Key resources that informed the debate around what constituted legitimate government included the Bible, ancient scholars and custom.  The Bible described a world that was ruled by kings or emperors, in which subjects must obey even wicked rulers.  As all power came from God then this was a religious duty and to rebel against your king was to be disobedient to God (and so face damnation).  The power of kings was only limited when their demands came into conflict with those of God. Later Christian theologians, however, such as William of Ockham in the fourteenth century, did argue that on rare occasions a ruler could be rightfully overthrown, for example when they became a despot. Ancient pagan authorities such as Aristotle also allowed that in some circumstances rebellion might be justified.  For him the members of a political community, i.e. its citizens, (which did not include all of its residents, for example, women or slaves) formed a partnership that sought their common good, was stable and based upon law rather than the individual desires of a particular ruler.  Kingship, for Aristotle, could produce the best form of government but risked the danger of tyranny.  The least harmful government would be one that would allow citizens to hold its leaders accountable.  In the Carolingian Empire, most notably under Charlemagne in the eighth century, a ruler was a religious figure who had a duty not only to enforce the law but to obey it.  Laws were established partly by royal decree but also according to custom, which implied that rulership was to some extent based upon the consent of the governed.

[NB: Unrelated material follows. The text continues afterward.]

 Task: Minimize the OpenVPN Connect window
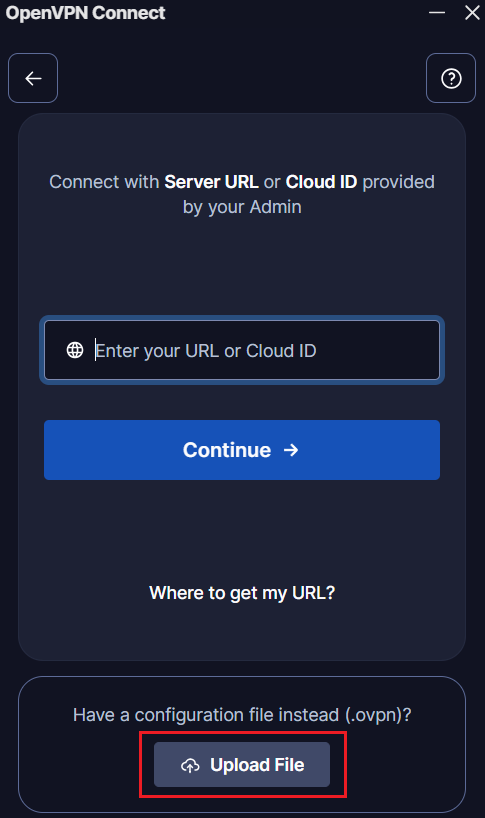[x=437, y=12]
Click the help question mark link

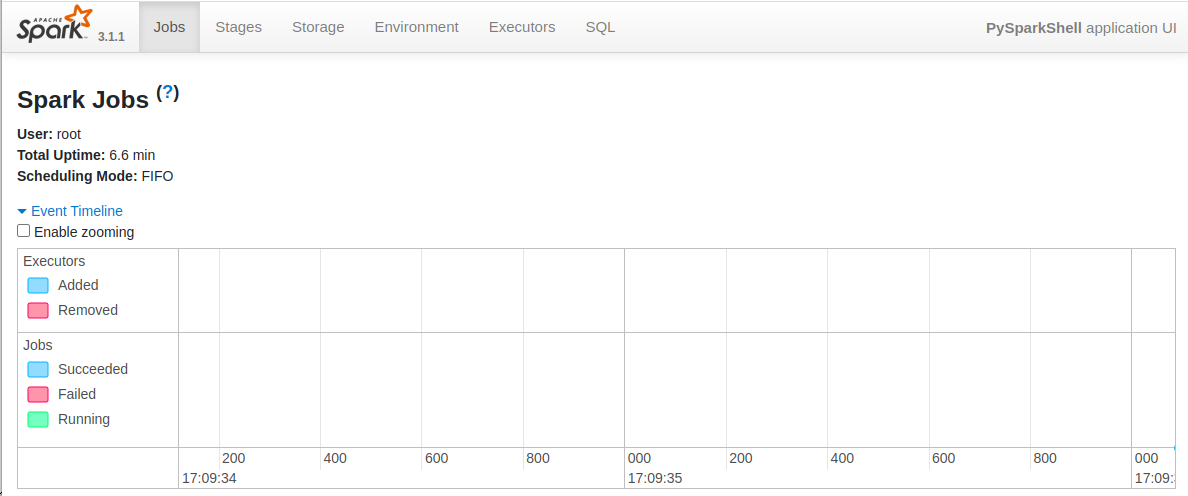tap(168, 93)
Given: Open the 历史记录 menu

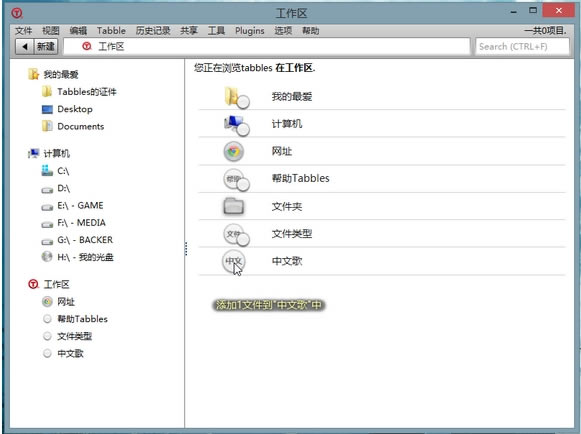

From the twelfth century, distinctions were made between different kinds of law and rights.  Natural law, for example, would be similar to individual human rights today in that it transcended the law of specific communities and, being rooted in the moral, religious and biological nature of the human race, recognised, in a fundamental sense, the equality of all its members. For example, self-preservation would be an essential moral right (not least because it was the basis for exercising all other rights).  That a man should have authority over a woman could be underpinned religiously by the primacy of Adam over Eve.  The authority of a parent over their child (even into adulthood) could be grounded in biology.  Natural rights could be overridden, but there would have to be good reason.  As well as natural law, there was the law of nations, which was more expedient and mutable, and the divine law of God, which was eternal and immutable.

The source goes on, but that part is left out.